→ Information provided
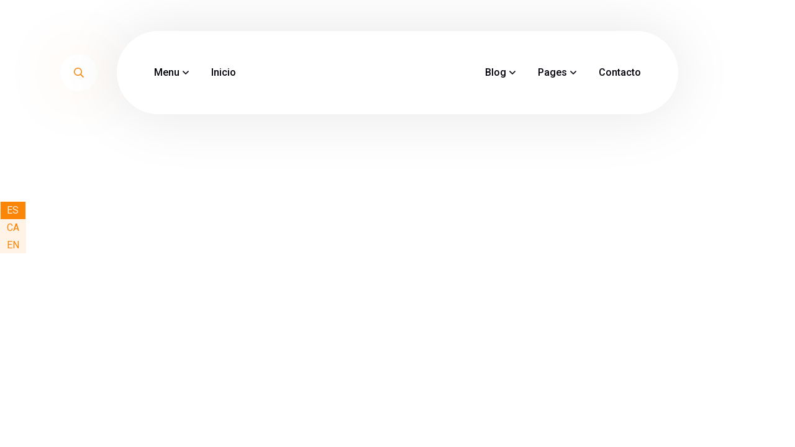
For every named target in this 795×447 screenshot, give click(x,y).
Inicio (223, 72)
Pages (552, 72)
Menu (166, 72)
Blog (495, 72)
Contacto (620, 72)
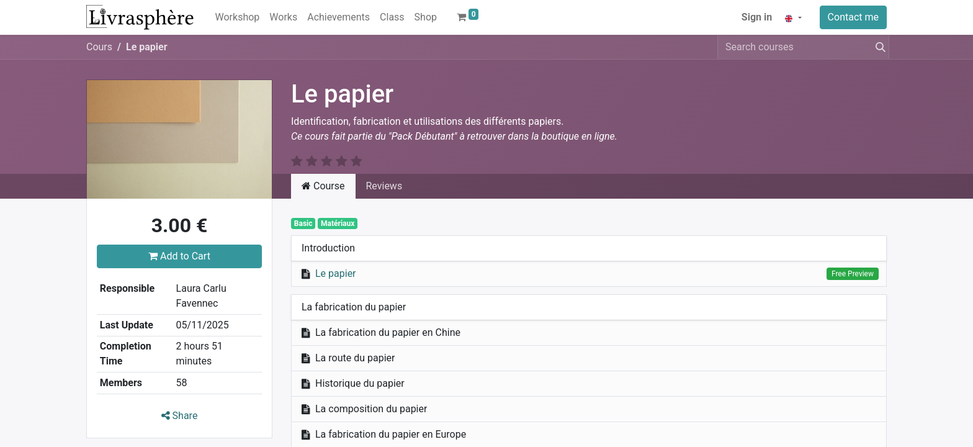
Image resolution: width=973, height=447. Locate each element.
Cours (99, 47)
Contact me (853, 17)
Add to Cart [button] (179, 256)
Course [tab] (323, 186)
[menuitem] (237, 17)
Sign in (757, 17)
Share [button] (179, 416)
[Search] (878, 47)
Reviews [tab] (384, 186)
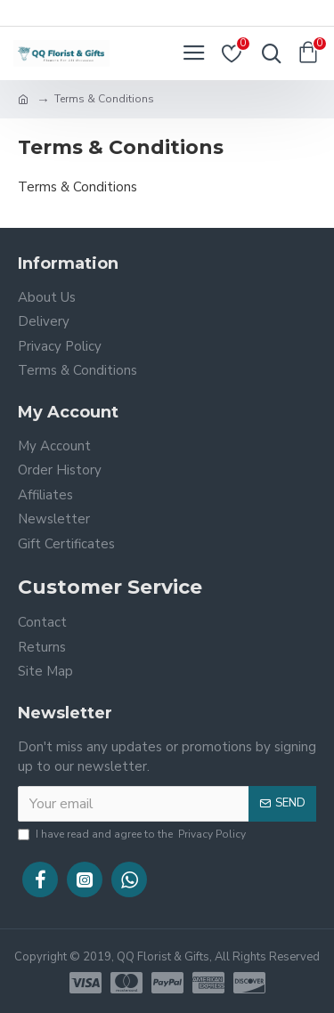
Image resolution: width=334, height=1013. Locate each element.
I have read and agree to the (133, 834)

→ Required work
Copy every line above word for word, including the coordinates, but leave out the pictures.

→ Output of the exercise
For every named target in this 795×447 screenshot, give click(x,y).
Inicio (223, 72)
Pages (552, 72)
Menu (166, 72)
Blog (495, 72)
Contacto (620, 72)
Image resolution: width=973, height=447. Locate each element.
Cours (99, 47)
Contact me (853, 17)
Add to Cart [button] (179, 256)
Course [tab] (323, 186)
[menuitem] (237, 17)
Sign in (757, 17)
Share [button] (179, 416)
[Search] (878, 47)
Reviews [tab] (384, 186)
Image resolution: width=334, height=1013. Locate each element.
I have read and agree to the (133, 834)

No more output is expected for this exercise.